The arbitrage trade that has been profitable for the past 18 months, Asian polyol into Europe on improving freight and weak spot prices, is temporarily shut. Logistics are disrupted, insurance is expensive or unavailable, and transit times have extended. Traders who have cargo already en route face uncertainty about delivery timing and war-risk exposure. Those with European inventory have pricing power for the first time in months, though the window may be narrow. Watch for the resumption of Asia-to-Europe flows once routing clarity and insurance markets normalize, that is when the structural price ceiling re-asserts itself.

  • European producers

The remaining integrated European producers, those with captive propylene oxide supply and flexible energy management, have a genuine competitive advantage in this environment. They have product. They have defined supply chains. They are not exposed to Hormuz rerouting risk on their feedstocks. The temptation will be to press that advantage on price, and the market would likely accept some increase given availability anxiety. The risk is overreaching: if the disruption resolves quickly and Asian volumes resume, any price gains will reverse sharply and relationship damage with key accounts will persist.

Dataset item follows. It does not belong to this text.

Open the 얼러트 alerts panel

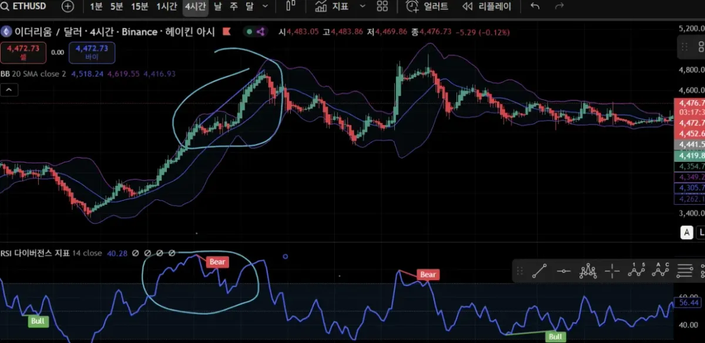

The deeper strategic question, beyond this crisis, is whether these closures and this disruption finally provoke a policy response that meaningfully addresses the energy cost differential. The European Commission's Chemical Action Plan and Clean Industrial Deal rhetoric has been positive; the concrete impact on production economics has been minimal. That calculus may be changing.

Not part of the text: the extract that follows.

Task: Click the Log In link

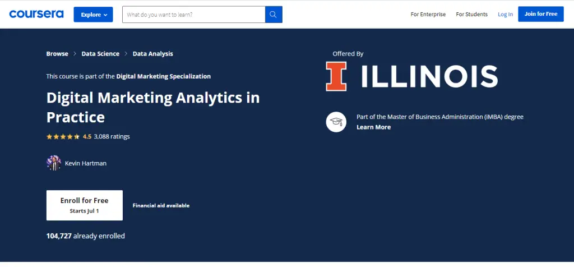Action: 505,15
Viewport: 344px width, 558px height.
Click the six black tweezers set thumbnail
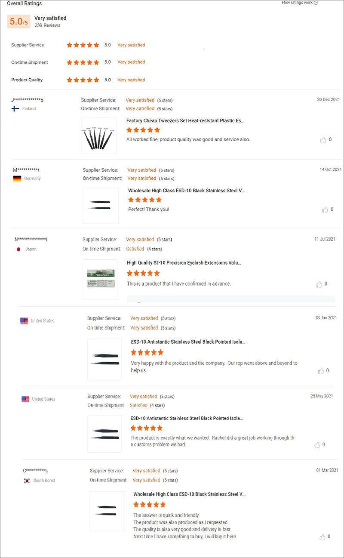click(98, 136)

OUTLOOK: KEY FACTORS TO MONITOR

Given the rapidly evolving geopolitical environment, specific price forecasts remain highly uncertain. Instead, several key indicators should be closely monitored:

  • Hormuz shipping conditions – Any diplomatic progress reopening shipping lanes would quickly reduce freight and insurance costs.
  • Qatar LNG production – A resumption of output from Ras Laffan would significantly ease pressure on European gas markets.
  • Asian steam cracker run rates – Feedstock shortages in Asia could temporarily reduce export competition.
  • European contract negotiations – Quarterly settlement discussions may reflect stronger cost-pressure arguments from producers.
  • Potential force majeure declarations – Any disruptions to feedstock supply could have immediate market consequences.

THE BOTTOM LINE

Europe's polyether polyol industry was already operating without a margin buffer when the Hormuz crisis began. The simultaneous shock to energy costs, feedstock logistics and import availability has removed the assumption of resilience that was still, however weakly, attached to remaining European production assets. The near-term price signal is upward, driven by anxiety, not demand recovery. The medium-term risk is that the disruption proves short-lived, Asian imports resume at low unit values, and the brief window of European producer advantage closes before any structural relief arrives. The permanent question, whether Europe retains a commodity polyol industry at all, has not been answered by this crisis. It has merely been made more urgent.

DATA NOTES & SOURCES

Polyol price data: PUdaily price assessments, Flexible Slabstock Polyols Bulk 3,000 MW, Spot, Western Europe, DEL, EUR/t. Price shown as mid-point of assessed range. | EU import data: Eurostat/UN Comtrade HS 390720 ("other polyethers, primary forms") — used as directional proxy; not identical to polyether polyol trade classification. | Energy data: TTF front-month, EIA STEO, Cefic. | Naphtha: Reuters, 4 March 2026. | Shipping: Drewry WCI, carrier notices. | Capacity data: company announcements. | Market colour: anonymised primary sources, 5 March 2026. | All scenarios in Chart 3 are illustrative cost-build estimates and do not constitute price forecasts.